Look through the data and write out every line with the word "layer" in it.

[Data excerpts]
————————

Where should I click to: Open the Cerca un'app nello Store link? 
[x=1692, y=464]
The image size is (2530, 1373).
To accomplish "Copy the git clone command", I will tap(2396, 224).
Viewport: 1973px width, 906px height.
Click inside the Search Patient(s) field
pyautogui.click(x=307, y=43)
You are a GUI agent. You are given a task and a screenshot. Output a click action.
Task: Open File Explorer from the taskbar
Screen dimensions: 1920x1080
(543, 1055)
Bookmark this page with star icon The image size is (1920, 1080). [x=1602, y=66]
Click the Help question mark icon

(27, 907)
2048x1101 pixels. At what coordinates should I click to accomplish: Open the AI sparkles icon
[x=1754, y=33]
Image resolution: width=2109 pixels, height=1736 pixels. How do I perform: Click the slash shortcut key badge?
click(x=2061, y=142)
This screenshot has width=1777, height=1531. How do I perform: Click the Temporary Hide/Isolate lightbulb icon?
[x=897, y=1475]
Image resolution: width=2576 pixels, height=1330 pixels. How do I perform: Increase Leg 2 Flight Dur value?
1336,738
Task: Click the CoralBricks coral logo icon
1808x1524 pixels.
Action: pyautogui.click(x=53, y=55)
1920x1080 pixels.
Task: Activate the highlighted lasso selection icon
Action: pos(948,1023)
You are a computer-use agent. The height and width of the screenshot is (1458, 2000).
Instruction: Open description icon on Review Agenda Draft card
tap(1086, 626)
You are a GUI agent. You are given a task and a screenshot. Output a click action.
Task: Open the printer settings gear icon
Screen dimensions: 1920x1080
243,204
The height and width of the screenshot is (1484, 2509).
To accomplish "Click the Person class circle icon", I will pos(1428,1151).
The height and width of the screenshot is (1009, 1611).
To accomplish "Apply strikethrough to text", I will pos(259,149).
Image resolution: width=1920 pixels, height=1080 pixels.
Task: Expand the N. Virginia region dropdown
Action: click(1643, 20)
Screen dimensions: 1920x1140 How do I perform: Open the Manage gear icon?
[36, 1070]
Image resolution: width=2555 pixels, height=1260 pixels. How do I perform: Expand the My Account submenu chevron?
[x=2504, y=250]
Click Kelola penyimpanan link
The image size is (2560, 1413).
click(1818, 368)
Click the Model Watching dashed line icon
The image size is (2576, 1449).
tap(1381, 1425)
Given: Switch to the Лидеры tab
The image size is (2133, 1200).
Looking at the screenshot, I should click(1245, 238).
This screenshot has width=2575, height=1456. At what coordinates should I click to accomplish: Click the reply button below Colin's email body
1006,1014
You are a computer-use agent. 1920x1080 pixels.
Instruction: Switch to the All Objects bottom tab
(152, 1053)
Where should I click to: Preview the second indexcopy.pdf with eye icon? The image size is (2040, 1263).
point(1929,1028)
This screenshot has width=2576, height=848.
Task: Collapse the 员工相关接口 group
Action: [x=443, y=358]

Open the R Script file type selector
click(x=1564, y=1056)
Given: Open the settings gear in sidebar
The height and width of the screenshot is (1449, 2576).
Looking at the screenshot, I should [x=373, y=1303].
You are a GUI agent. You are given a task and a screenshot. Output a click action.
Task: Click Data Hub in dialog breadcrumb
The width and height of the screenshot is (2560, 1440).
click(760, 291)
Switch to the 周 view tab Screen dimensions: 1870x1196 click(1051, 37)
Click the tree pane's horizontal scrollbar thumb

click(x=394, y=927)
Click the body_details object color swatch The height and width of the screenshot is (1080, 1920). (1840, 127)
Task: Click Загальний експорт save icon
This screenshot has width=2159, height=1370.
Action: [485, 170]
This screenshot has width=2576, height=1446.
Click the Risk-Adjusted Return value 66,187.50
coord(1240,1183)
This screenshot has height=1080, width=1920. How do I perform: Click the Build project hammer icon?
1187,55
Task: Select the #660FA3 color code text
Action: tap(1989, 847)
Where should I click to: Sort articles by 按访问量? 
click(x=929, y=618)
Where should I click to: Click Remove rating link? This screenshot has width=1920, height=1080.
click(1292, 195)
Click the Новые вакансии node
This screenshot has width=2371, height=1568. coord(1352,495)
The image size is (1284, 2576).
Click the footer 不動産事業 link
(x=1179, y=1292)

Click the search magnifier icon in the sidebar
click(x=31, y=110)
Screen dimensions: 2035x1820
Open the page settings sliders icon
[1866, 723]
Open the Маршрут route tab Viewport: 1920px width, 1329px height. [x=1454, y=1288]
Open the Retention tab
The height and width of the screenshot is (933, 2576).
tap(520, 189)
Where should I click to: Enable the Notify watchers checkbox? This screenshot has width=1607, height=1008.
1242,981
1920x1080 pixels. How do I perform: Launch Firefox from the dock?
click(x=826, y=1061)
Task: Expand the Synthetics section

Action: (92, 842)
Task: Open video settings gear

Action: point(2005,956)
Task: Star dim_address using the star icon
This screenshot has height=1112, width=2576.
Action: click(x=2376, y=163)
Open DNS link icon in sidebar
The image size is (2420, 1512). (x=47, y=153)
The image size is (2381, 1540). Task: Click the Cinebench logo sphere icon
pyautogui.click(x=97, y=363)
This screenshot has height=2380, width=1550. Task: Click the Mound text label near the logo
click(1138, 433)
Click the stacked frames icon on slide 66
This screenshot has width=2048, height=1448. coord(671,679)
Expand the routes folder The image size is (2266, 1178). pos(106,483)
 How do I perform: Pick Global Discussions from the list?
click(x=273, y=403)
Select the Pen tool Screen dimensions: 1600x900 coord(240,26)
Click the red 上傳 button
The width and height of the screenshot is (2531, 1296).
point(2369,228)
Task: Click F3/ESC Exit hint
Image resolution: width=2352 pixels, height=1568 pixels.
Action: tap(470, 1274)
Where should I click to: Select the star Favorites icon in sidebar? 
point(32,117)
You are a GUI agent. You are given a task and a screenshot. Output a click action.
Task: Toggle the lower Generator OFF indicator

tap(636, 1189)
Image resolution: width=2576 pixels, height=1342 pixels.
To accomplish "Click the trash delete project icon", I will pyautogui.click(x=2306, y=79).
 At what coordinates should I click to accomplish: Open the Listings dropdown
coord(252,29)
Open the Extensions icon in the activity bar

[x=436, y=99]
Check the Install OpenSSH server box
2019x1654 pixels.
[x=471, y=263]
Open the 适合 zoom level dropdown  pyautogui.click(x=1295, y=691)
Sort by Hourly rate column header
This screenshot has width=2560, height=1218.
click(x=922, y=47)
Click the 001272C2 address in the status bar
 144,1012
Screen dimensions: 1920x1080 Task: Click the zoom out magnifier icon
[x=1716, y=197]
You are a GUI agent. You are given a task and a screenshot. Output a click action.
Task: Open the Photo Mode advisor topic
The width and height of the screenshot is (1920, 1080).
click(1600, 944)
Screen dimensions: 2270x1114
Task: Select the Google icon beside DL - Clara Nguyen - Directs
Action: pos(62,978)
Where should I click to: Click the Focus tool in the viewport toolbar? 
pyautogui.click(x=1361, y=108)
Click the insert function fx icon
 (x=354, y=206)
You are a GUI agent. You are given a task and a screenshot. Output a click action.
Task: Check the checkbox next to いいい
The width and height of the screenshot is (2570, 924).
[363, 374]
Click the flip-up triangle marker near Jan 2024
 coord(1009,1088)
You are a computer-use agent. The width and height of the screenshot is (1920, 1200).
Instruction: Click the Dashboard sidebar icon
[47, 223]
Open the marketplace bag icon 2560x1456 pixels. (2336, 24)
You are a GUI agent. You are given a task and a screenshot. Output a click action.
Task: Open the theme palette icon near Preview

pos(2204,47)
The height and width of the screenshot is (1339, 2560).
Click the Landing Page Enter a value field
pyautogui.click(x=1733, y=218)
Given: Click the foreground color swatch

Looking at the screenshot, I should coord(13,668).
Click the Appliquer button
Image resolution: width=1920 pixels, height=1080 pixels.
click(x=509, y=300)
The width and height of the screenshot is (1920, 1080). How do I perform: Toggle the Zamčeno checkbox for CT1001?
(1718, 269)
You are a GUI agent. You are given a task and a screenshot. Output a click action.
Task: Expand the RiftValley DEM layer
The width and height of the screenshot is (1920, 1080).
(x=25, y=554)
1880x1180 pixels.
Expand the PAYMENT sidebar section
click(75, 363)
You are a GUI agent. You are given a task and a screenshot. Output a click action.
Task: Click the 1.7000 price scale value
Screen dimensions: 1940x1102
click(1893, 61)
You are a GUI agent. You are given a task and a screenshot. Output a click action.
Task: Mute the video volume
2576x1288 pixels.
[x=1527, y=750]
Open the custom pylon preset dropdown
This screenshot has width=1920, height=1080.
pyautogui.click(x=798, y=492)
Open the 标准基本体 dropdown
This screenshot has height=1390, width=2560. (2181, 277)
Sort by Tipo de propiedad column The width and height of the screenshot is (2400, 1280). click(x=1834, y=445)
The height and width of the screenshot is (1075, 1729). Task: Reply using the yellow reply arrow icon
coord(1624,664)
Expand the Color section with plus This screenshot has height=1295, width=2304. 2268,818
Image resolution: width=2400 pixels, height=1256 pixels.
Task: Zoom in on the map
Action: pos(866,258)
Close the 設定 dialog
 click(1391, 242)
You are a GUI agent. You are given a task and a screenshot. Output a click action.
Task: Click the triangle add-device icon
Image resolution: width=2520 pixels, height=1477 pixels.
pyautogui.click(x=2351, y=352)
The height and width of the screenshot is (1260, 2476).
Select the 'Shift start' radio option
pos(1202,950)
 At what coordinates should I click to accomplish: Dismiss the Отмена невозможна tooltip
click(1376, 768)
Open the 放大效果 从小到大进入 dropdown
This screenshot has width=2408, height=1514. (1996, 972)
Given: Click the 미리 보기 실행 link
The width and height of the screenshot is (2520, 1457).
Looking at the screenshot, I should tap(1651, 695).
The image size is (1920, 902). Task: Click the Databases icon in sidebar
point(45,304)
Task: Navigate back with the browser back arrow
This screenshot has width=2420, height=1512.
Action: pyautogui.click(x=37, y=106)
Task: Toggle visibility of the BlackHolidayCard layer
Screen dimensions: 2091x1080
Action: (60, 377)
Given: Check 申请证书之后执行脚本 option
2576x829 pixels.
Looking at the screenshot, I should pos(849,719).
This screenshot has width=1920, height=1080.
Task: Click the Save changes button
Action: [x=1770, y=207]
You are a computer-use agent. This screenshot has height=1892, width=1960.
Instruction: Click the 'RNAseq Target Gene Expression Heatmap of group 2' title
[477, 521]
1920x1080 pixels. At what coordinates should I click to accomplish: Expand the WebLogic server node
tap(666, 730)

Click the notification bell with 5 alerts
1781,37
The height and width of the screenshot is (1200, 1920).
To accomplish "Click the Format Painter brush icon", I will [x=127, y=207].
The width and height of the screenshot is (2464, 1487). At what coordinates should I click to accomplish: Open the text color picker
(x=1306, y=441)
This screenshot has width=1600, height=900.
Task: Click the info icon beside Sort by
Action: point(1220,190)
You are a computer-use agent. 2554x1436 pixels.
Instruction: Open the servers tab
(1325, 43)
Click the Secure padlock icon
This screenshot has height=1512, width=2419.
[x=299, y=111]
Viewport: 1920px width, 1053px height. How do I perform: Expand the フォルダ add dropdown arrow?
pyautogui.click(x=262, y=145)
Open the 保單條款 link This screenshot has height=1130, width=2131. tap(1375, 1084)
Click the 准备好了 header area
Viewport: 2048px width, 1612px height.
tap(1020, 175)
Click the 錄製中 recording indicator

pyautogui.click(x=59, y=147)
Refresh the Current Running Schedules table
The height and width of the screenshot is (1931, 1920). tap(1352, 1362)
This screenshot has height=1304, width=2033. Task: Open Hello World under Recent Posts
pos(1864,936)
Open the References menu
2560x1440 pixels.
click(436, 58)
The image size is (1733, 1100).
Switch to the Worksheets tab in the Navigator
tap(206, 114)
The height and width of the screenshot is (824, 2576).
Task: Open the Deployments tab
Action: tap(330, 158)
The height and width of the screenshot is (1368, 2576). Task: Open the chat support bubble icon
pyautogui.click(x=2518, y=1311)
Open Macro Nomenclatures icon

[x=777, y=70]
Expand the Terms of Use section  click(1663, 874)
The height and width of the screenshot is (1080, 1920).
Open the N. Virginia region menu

————————

◆ Solution
Task: Expand the RiftValley DEM layer
Task: Toggle visibility of the BlackHolidayCard layer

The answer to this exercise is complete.